=== SOURCE RECORDS ===

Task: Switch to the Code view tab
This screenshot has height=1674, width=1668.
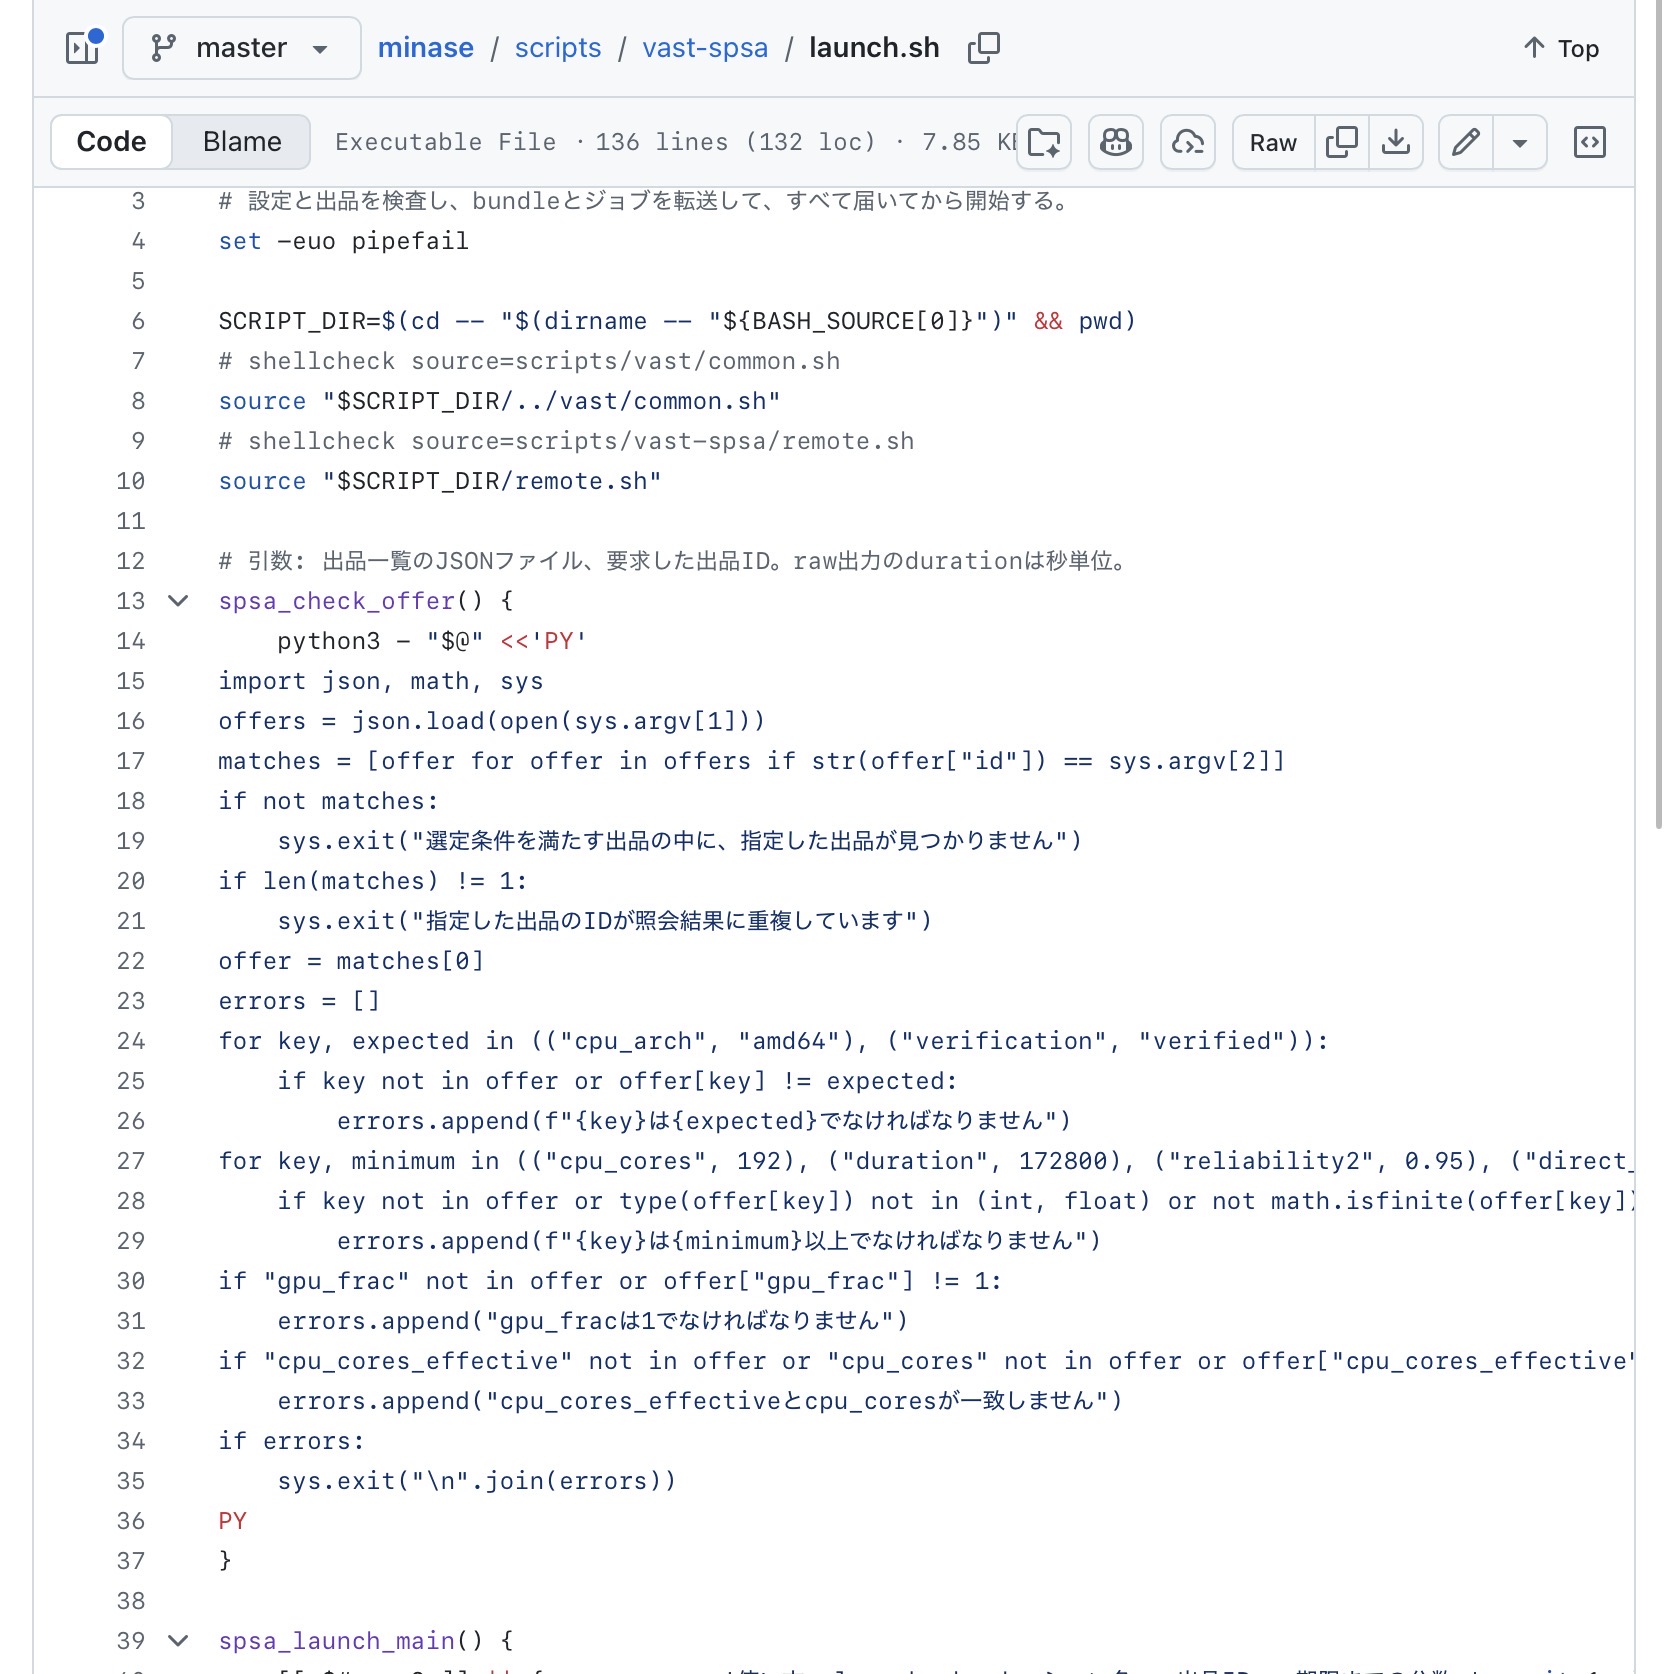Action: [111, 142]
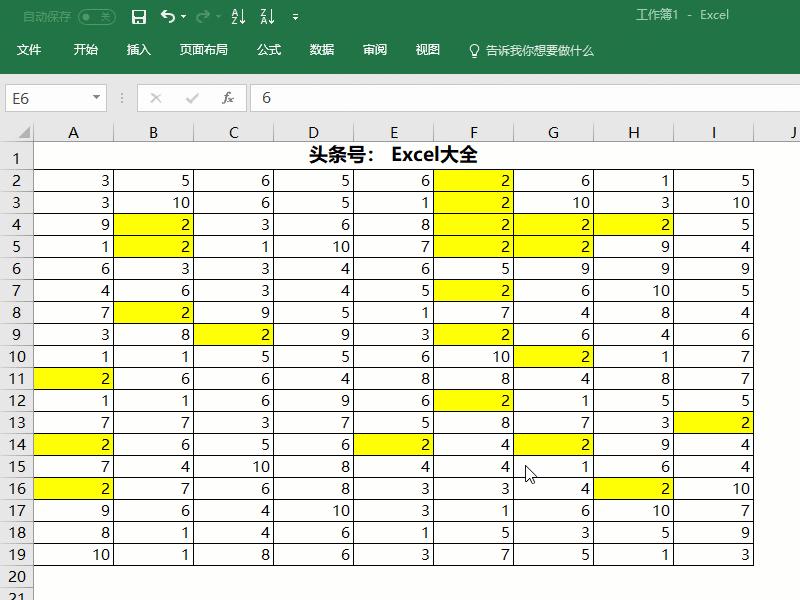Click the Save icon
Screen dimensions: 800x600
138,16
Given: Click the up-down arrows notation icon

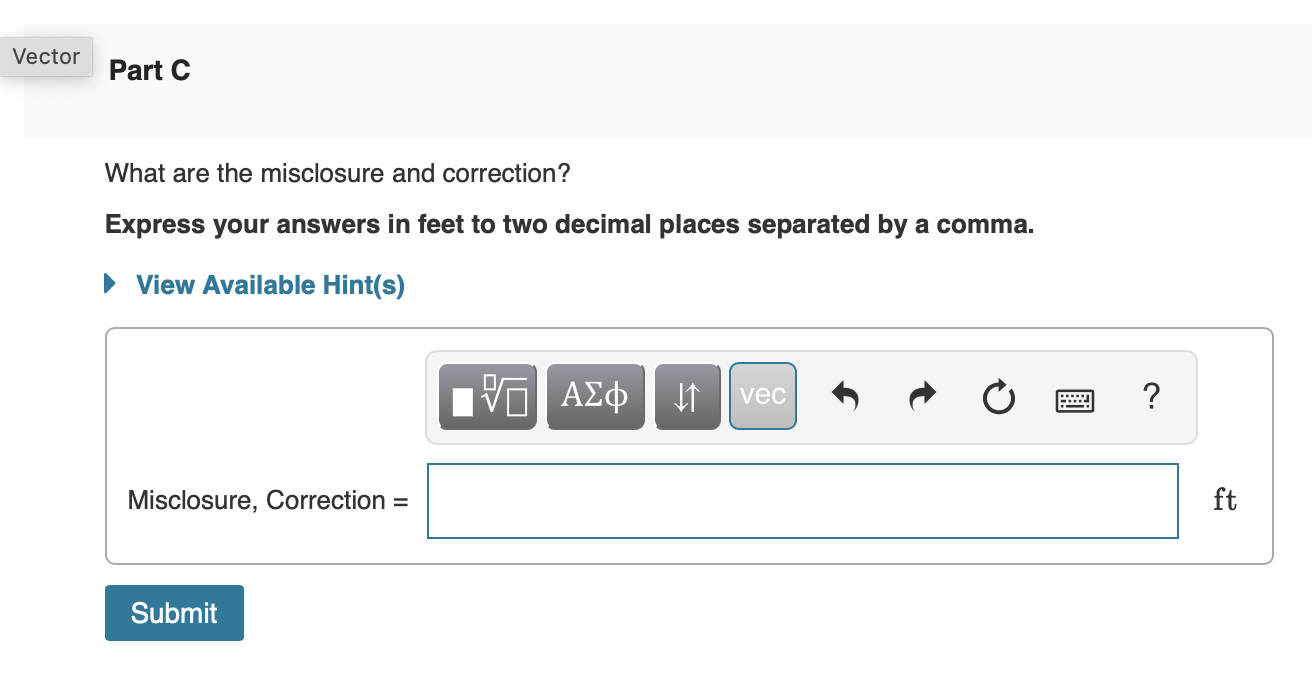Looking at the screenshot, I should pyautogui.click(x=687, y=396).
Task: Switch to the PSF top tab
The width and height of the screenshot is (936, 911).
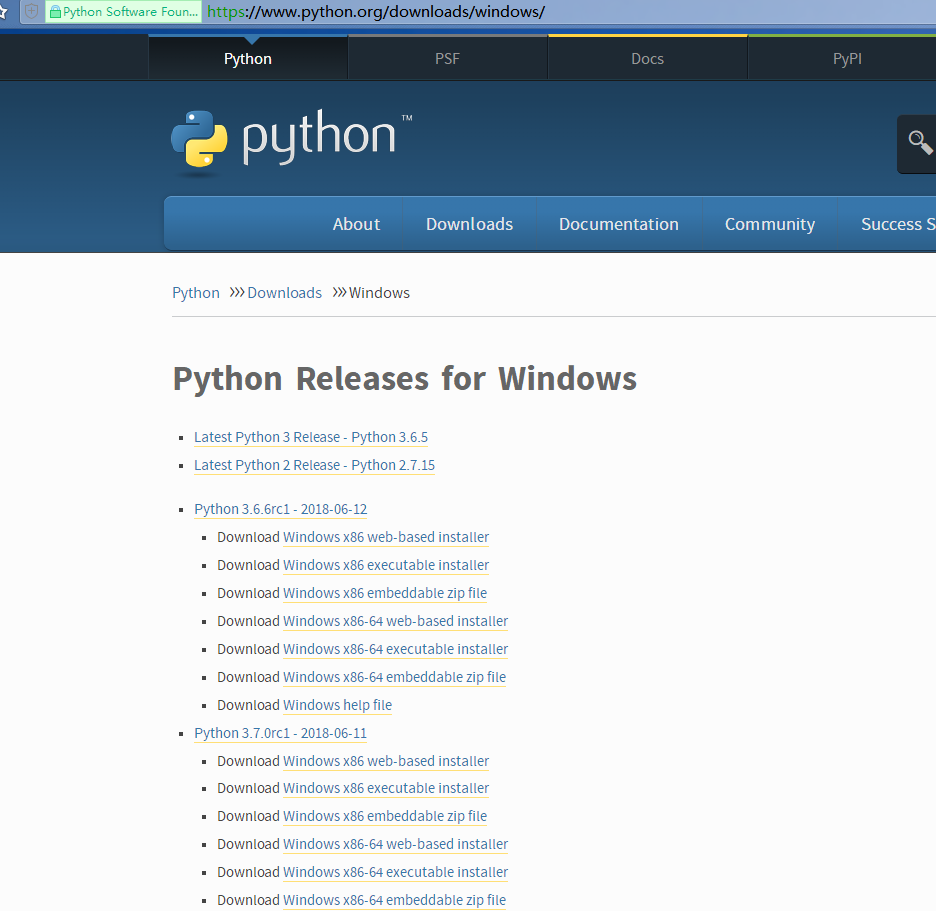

===

**WHAT NEEDS TO BE DONE:**
Please reproduce every one of the entries above word for word, leaving the pictures out.

**THE RESULT:**
Task: Switch to the Code view tab
This screenshot has height=1674, width=1668.
Action: [111, 142]
Click the Save icon
Screen dimensions: 800x600
138,16
Given: Click the up-down arrows notation icon

Looking at the screenshot, I should pyautogui.click(x=687, y=396).
Task: Switch to the PSF top tab
The width and height of the screenshot is (936, 911).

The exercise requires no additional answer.